Sunday, January 11, 2009

Sun Cluster 3.2 Globaldevices issue...

Hi,
I had an issue with my Sun Cluster 3.2, for some reason only one node /global/.devices was mounted at the same time, because of that I couldn't switch the resources between nodes (the switch/remaster command hang) and in one node the cluster globaldevices service fail to start.

When the resources switch hang, there was no message in syslog, it just waited util it timedout and failed back the resource.

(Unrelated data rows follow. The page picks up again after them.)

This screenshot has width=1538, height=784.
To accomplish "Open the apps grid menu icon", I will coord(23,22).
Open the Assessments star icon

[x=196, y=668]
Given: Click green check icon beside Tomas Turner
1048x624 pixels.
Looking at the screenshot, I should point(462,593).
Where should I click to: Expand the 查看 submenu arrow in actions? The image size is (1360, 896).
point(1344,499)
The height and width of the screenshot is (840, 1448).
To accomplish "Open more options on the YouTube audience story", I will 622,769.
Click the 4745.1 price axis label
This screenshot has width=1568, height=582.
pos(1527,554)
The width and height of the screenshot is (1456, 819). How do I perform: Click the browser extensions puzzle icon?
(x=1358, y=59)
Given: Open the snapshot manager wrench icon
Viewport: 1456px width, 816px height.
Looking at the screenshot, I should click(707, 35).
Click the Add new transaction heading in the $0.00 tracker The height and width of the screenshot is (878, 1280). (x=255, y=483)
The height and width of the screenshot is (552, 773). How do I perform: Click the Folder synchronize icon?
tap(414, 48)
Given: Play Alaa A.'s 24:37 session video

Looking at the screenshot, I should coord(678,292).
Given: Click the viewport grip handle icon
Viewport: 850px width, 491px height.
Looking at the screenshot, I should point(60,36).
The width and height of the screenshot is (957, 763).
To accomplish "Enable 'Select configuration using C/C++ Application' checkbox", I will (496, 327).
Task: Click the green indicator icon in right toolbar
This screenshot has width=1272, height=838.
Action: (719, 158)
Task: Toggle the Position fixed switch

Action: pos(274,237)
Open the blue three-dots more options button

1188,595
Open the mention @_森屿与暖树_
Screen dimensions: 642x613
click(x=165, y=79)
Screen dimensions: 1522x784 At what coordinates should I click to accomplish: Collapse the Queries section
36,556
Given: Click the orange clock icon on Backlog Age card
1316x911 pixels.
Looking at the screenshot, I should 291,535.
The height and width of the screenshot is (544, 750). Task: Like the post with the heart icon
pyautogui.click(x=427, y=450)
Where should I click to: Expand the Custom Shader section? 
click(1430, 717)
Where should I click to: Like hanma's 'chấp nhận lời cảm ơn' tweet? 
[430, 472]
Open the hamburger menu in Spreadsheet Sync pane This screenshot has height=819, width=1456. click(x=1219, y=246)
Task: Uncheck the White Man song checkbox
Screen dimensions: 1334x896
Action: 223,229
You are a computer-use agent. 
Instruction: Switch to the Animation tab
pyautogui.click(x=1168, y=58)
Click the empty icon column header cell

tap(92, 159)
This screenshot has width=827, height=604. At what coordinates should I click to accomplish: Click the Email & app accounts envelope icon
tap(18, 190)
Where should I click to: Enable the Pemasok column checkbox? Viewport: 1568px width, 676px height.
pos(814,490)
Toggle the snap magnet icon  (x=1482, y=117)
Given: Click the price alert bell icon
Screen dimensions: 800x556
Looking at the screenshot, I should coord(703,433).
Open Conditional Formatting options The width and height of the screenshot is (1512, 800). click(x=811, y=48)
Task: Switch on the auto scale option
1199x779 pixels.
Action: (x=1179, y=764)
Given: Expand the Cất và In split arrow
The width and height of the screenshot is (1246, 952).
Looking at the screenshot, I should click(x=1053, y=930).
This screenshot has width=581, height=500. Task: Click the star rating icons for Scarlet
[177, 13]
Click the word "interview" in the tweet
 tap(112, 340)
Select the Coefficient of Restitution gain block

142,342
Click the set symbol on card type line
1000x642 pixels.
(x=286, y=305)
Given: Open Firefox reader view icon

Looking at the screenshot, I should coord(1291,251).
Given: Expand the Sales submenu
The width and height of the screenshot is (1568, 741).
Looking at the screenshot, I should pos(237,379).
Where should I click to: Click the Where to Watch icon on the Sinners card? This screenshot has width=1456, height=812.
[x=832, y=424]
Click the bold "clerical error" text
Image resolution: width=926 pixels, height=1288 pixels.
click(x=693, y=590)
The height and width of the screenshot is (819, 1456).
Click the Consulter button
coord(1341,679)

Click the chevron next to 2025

Also, when the server booted I could see this message:
mount: /dev/md/dsk/d6 is already mounted or /global/.devices/node@1 is busy
Trying to remount /global/.devices/node@1
mount: /dev/md/dsk/d6 is already mounted or /global/.devices/node@1 is busy

WARNING - Unable to mount one or more of the following filesystem(s):
/global/.devices/node@1
If this is not repaired, global devices will be unavailable.
Run mount manually (mount filesystem...).
After the problems are corrected, please clear the
maintenance flag on globaldevices by running the
following command:
/usr/sbin/svcadm clear svc:/system/cluster/globaldevices:default
The problem was that both nodes had the same physical device name /dev/md/dsk/d6 for /global/.devices , here is how my vfstab on each node before the fix:
Node1:
/dev/md/dsk/d6 /dev/md/rdsk/d6 /global/.devices/node@1 ufs 2 no global

Node2:
/dev/md/dsk/d6 /dev/md/rdsk/d6 /global/.devices/node@2 ufs 2 no global

To solve it all I had to do is rename the metadevice on both nodes using metarename and modify /etc/vfstab to include the new change:
Node1:
metarename d6 d601
Node2:
metarename d6 d602

after the change you can restart svc:/system/cluster/globaldevices:default on both nodes and it all works.

4 comments:

Unknown said...

You just save me from pulling our my hair. Thank you very much.

FAAS said...

Hi, I have the same problem, but when I try to rename the device the command metarename gives the output:

metarename: sun2-0: there are no existing databases

I'm using Solaris Cluster 3.3u1.

I'm trying to solve the problem and I'll appreciate your help a lot.

Anonymous said...

Hi FAAS
The point is that when the cluster is running on all node it will mount the /globadevice on all nodes , as such the device must be named uniquely , so if your /globaldevice is named like :
/dev/md/dsk/d30 /dev/md/rdsk/d30 /globaldevices ufs 2 yes -

on all nodes (so /dev/md/dsk/d30) then the cluster wont be able to cross mount the /globaldevice from the other servers , what need to be done is renaming the metadevice , in this case d30.
maybe you problem is that you do not use meta devices , what is the output of the command metastat ? do you see any output ?

FAAS said...

Hi, thanks for your answer.
The output f the command metastat is:

metastat: sun2-0: there are no existing databases

However, reading the scmountdev code I managed to get a solution by changing the metadevice in the /etc/vfstab file from:

/dev/did/dsk/d1s3 /dev/did/rdsk/d1s3
to:
/dev/did/dsk/d2s3 /dev/did/rdsk/d2s3

The cluster mount the /globaldevices with no sign of error, but I think this is not an appropiate solution.